And, now, for something fun and light. Well, not too light: I’ve recently gotten hooked by Netflix’s free “Instant” Queue viewing and, along with that, Tina Fey and NBC’s “30 Rock” series. I like weird: what can I say?
This weekly (I watch as many as three episodes at a time!) and compelling satire takes sharp jabs at the stereotypical Corporate world. Plus, it gives us insight into the classic David and Goliath competition between alpha males that passes for vertical ambition: business as usual.
What can Jack Donaghy, played by Alec Baldwin, tell us about hierarchy and the “old way?” What does this archaic model tell us about the modern organization and its flaws?
There are a few messages I get from the show. One of them is this: the guy (or gal) up top (typical hierarchy) in an organization has an unfair job and s/he makes it worse through unreasonable expectations, isolation, disconnection from the people in the trenches. Jack’s drive to innovate leads him to invent cockamamie new shows — like a Seinfeld digital impostor week — that get him into trouble, inevitably.

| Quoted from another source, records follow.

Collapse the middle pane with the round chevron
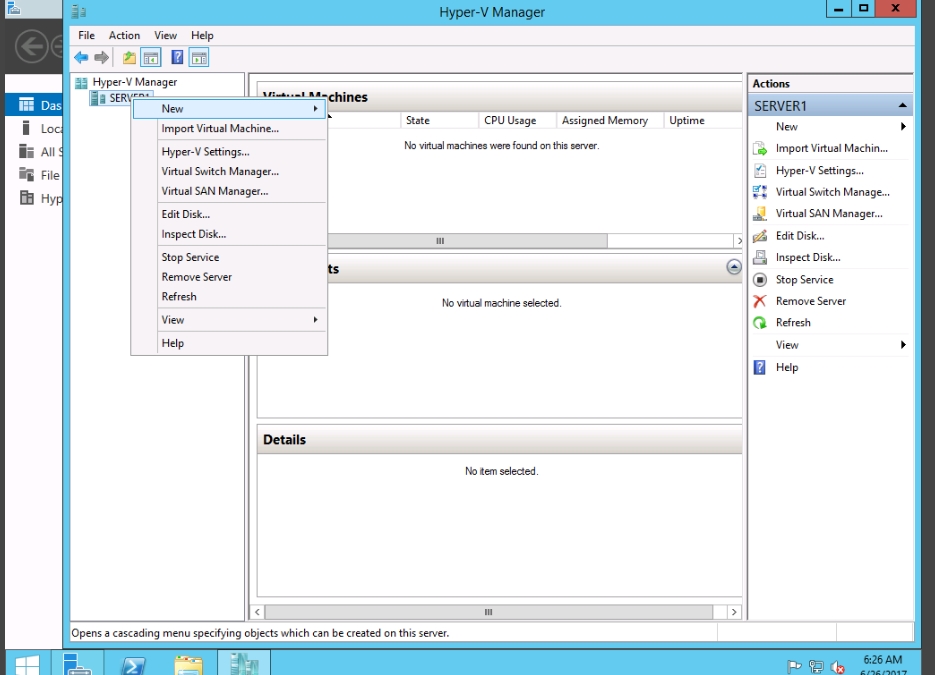click(x=734, y=267)
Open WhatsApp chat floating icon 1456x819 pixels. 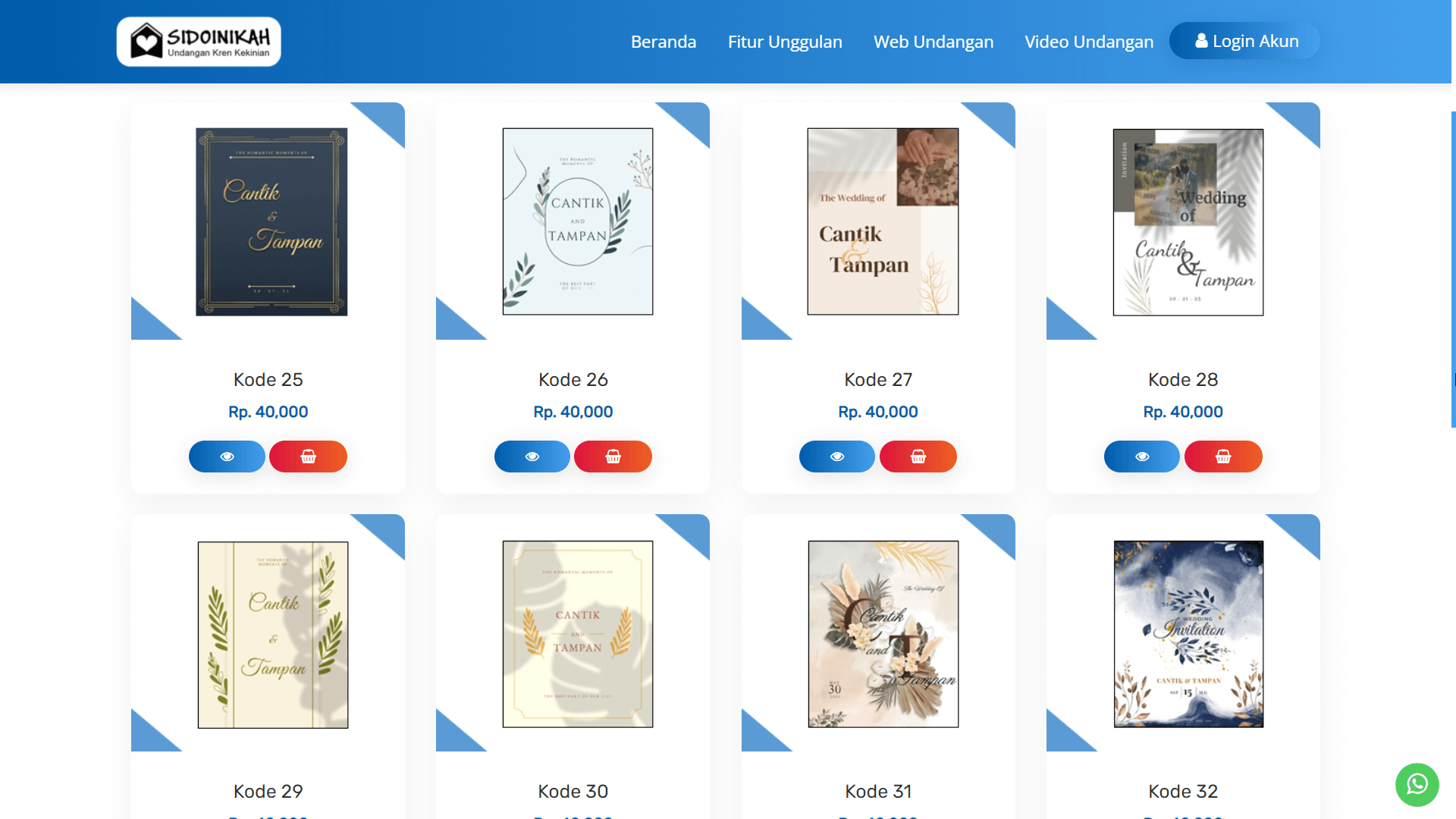(x=1417, y=784)
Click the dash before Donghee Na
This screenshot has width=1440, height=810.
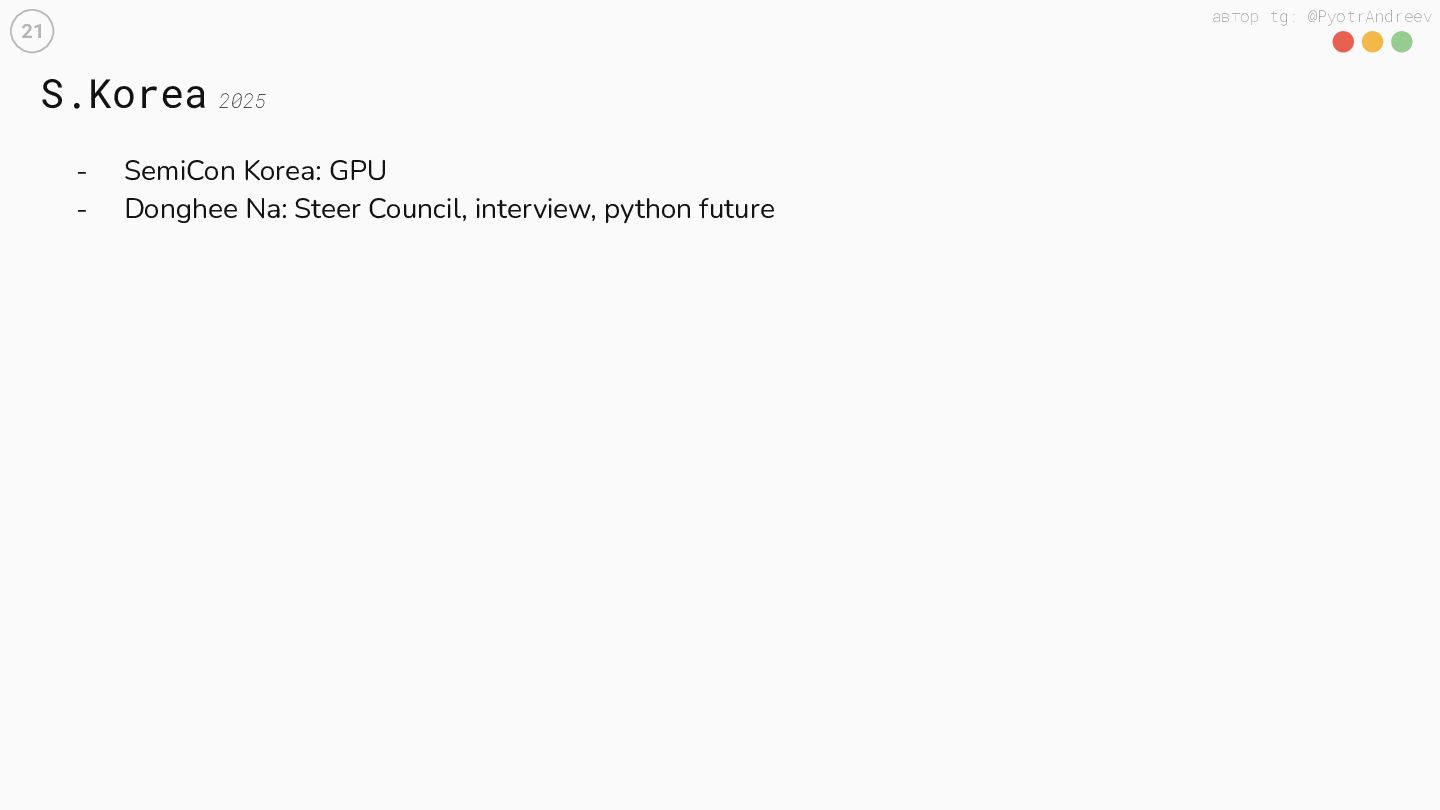[82, 210]
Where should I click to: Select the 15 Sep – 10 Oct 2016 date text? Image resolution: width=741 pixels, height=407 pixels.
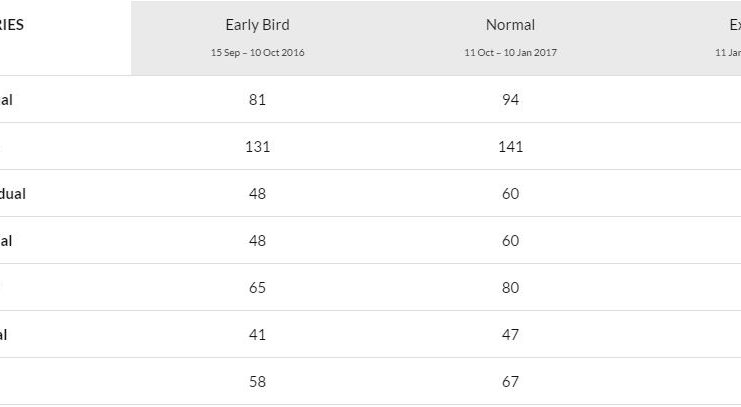click(x=258, y=52)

His “half-baked” ideas stem from a lack of information — too high up in the tower? — coupled with flawed judgement. He could ask his subordinates for some advice, first, but he doesn’t: he operates quite consistent with the “rugged individualist” stereotype. But, from my mind, I’m wondering: is this all that far off the mark?
Yes, this is blatant satire but there’s always a thread of truth hidden in the weave of this fabric: it’s obviously not Kevlar that holds the organization together…it’s more like burlap that will rot over time if it gets wet and exposed to the elements. Competition for the top spot eats away at the fabric; Jack’s heart attack and subsequent bypass surgery has to be kept secret: can’t show weakness to his nemesis.